Meno male che per avvicinarlo sempre di più alla soluzione tutte le parti interessate si sono messe seriamente al lavoro, come sembrano confermare una serie di recenti iniziative in gran parte dirette a ridurre e a rendere più facilmente comprensibili e applicabili le procedure che regolano i due binari (quello delle istituzioni europee e quello gestito dai governi nazionali e dalle amministrazioni locali) sui quali viaggia la collaborazione tra i vari soggetti interessati.
Ecco, in proposito, le novità più recenti, tra cui una, secondo noi di particolare interesse, made in Italy, più precisamente made in Roma, a Palazzo Chigi.

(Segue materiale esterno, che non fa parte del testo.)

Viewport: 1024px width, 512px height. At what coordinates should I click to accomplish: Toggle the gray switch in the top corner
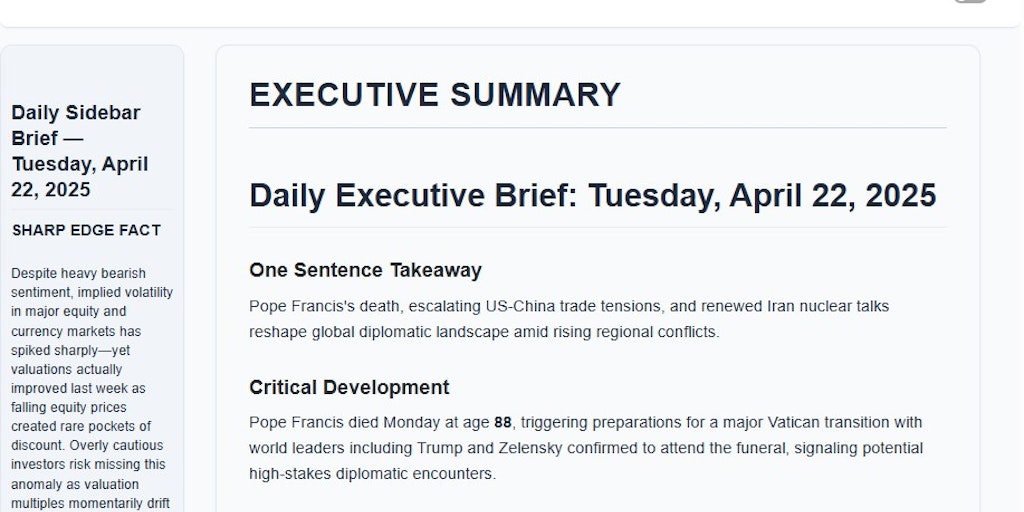coord(970,1)
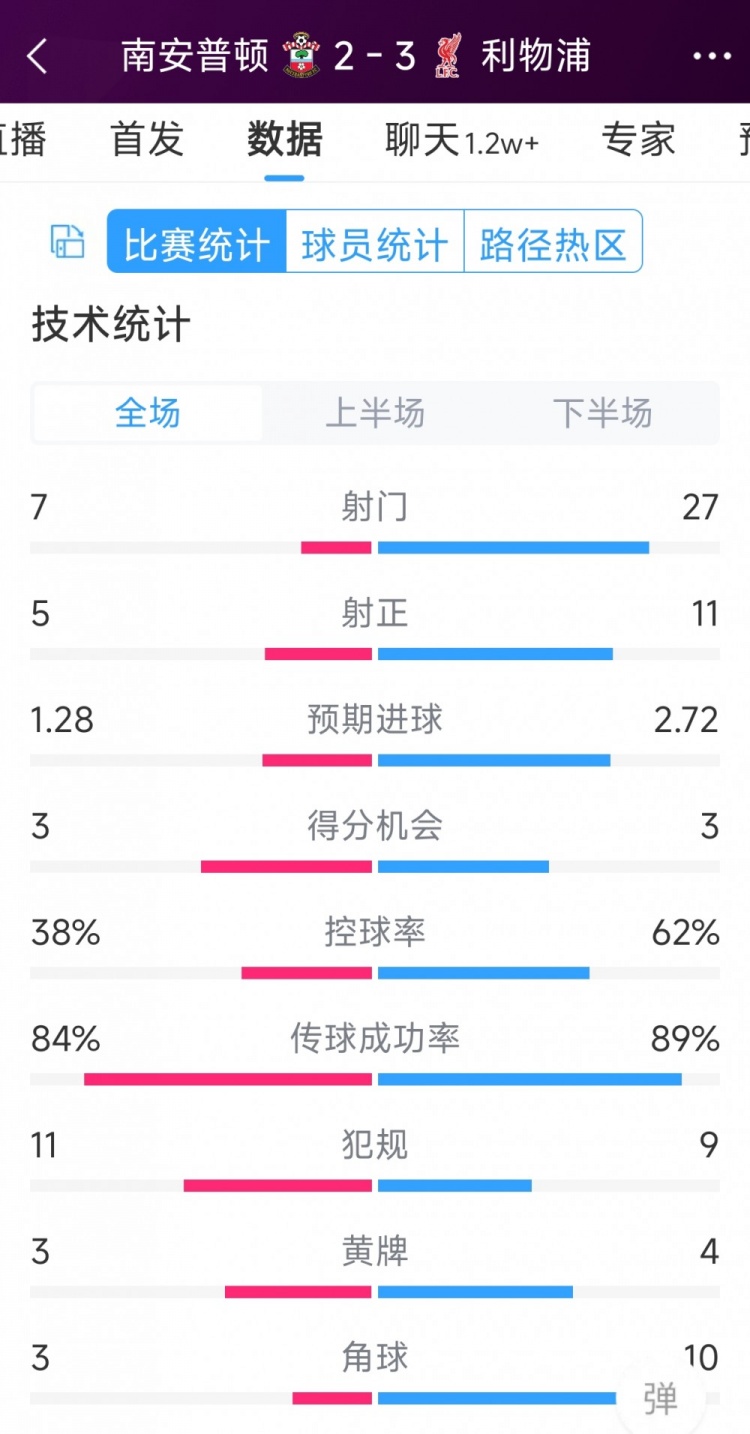
Task: Open the 直播 live broadcast tab
Action: coord(23,141)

La Commissione europea ha di recente annunciato di avere semplificato e alleggerito le procedure che via Bruxelles-capitali nazionali-capoluoghi regionali e viceversa consentono l’apertura, l’esame e le decisioni sulle richieste per ottenere i finanziamenti previsti dal Piano di Coesione. Tre nuovi strumenti di ingegneria finanziaria faciliteranno questo dialogo-collaborazione: “Jaspers” (per l’assistenza a progetti in regioni europee); “Jeremie” (per l’utilizzo delle risorse disponibili per piccole e medie imprese); “Jessica” (per assistenza alle iniziative per lo sviluppo sostenibile delle aree urbane). Chi fosse interessato a sapere qualcosa di più oltre agli scarni titoli da noi forniti può rivolgersi a: http//:ec.europa/regional.policy.

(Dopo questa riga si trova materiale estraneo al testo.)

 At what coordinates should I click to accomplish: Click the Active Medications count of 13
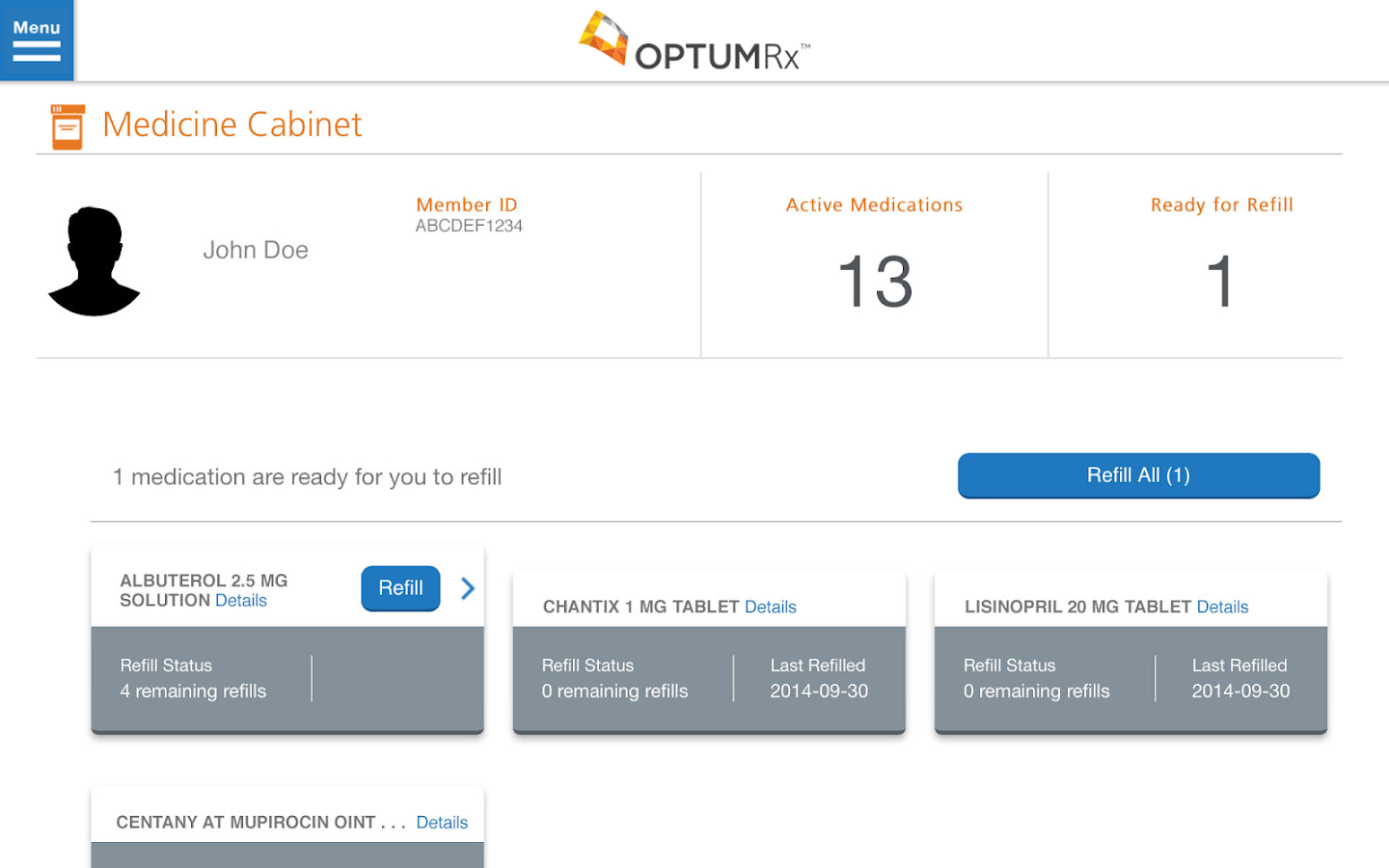coord(875,282)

E per finire, un’occhiata all’oggetto nostrano: il CIACE (Centro Interministeriale per gli Affari Comunitari). Nato con una legge di un anno fa è, si può dire, una sorta di “navigatore” che assiste e consiglia uomini e istituzioni che in Italia si occupano dell’Europa, della sua politica, anche dei suoi benefici accompagnandoli, quando è necessario guidandoli, nei meandri degli organi, dei meccanismi, delle leggi e delle regole dell’Unione europea. È stato definito una sorta di «cabina di regia e di monitoraggio» del rapporto Italia-istituzioni europee. Secondo Emma Bonino, ministro per le politiche europee, il Centro – che ha sede presso la Presidenza del Consiglio – svolge un lavoro della massima importanza «data la crescente complessità delle tematiche trattate a livello europeo, la molteplicità degli interlocutori, l’esigenza d’intervenire tempestivamente nel processo decisionale, la necessità di definire una strategia negoziale complessiva stringendo alleanze con gli altri partners».
Se come “navigatore” europeo dell’Italia funzionerà al meglio, il CIACE potrebbe forse evitarci la ripetizione di problemi come quelli che ci sono costati le 239 procedure aperte dalla Commissione europea nei confronti del nostro Paese. Sarebbe uno straordinario risultato. Speriamo che sia davvero possibile.